··· Materials provided ···

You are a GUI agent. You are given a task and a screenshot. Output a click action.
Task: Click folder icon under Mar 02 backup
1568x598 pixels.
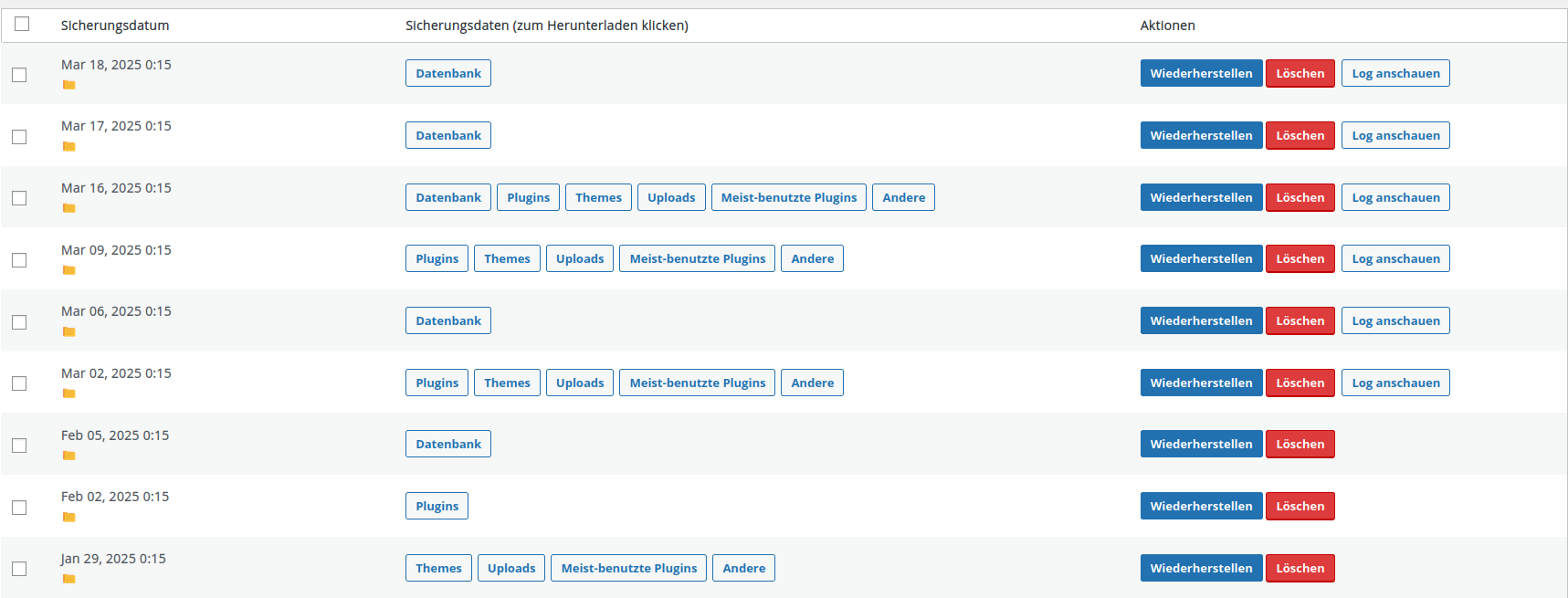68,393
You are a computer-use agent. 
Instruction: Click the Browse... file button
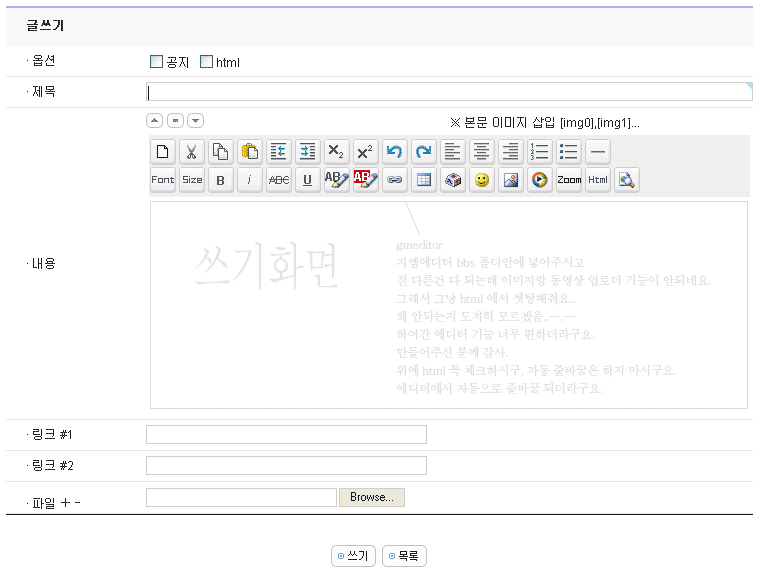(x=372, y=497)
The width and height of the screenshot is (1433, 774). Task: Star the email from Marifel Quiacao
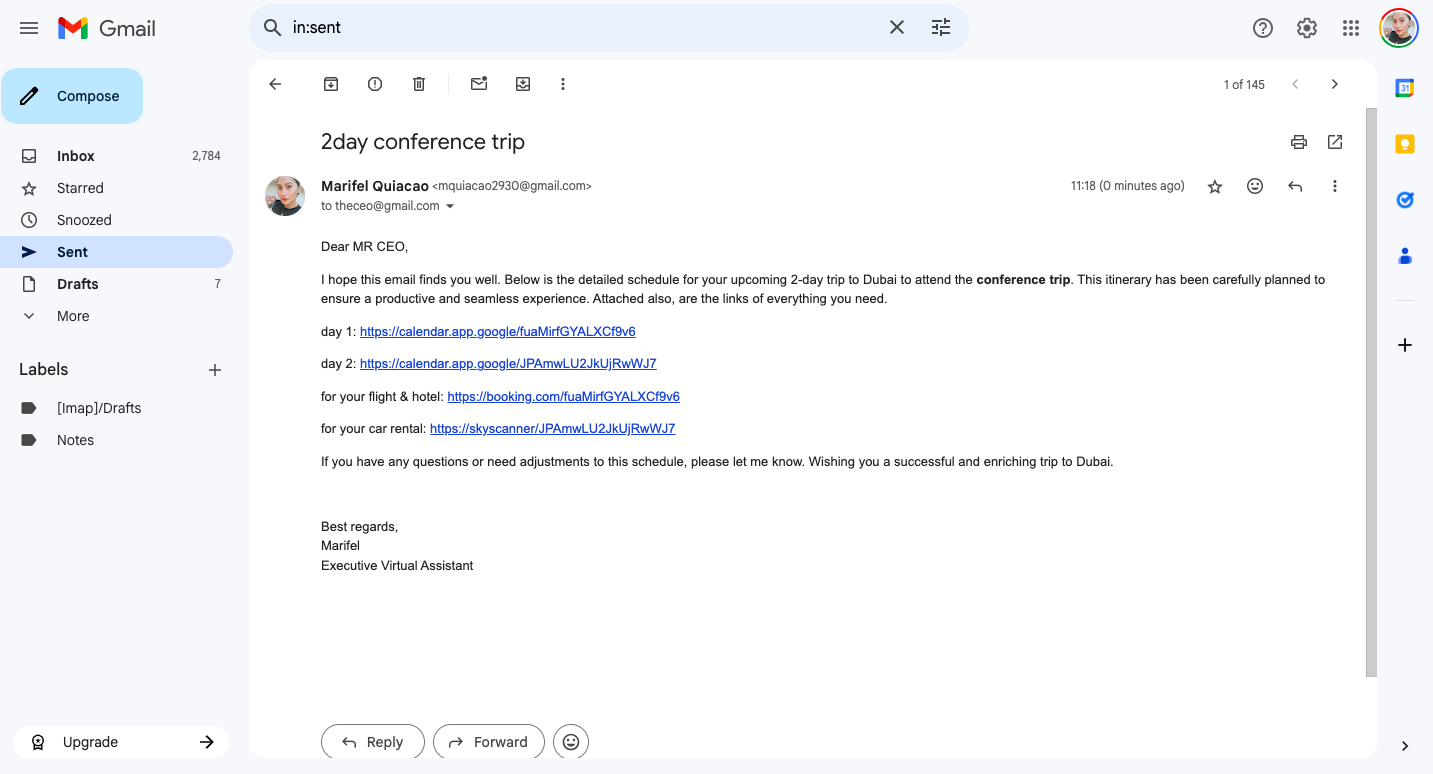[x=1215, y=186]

···

With the pictures left out, copy exactly the lines from the one containing "You are a computer-use agent." through the final line of the records above, both included.

You are a computer-use agent. 
Instruction: Click the Browse... file button
(x=372, y=497)
The width and height of the screenshot is (1433, 774). Task: Star the email from Marifel Quiacao
[x=1215, y=186]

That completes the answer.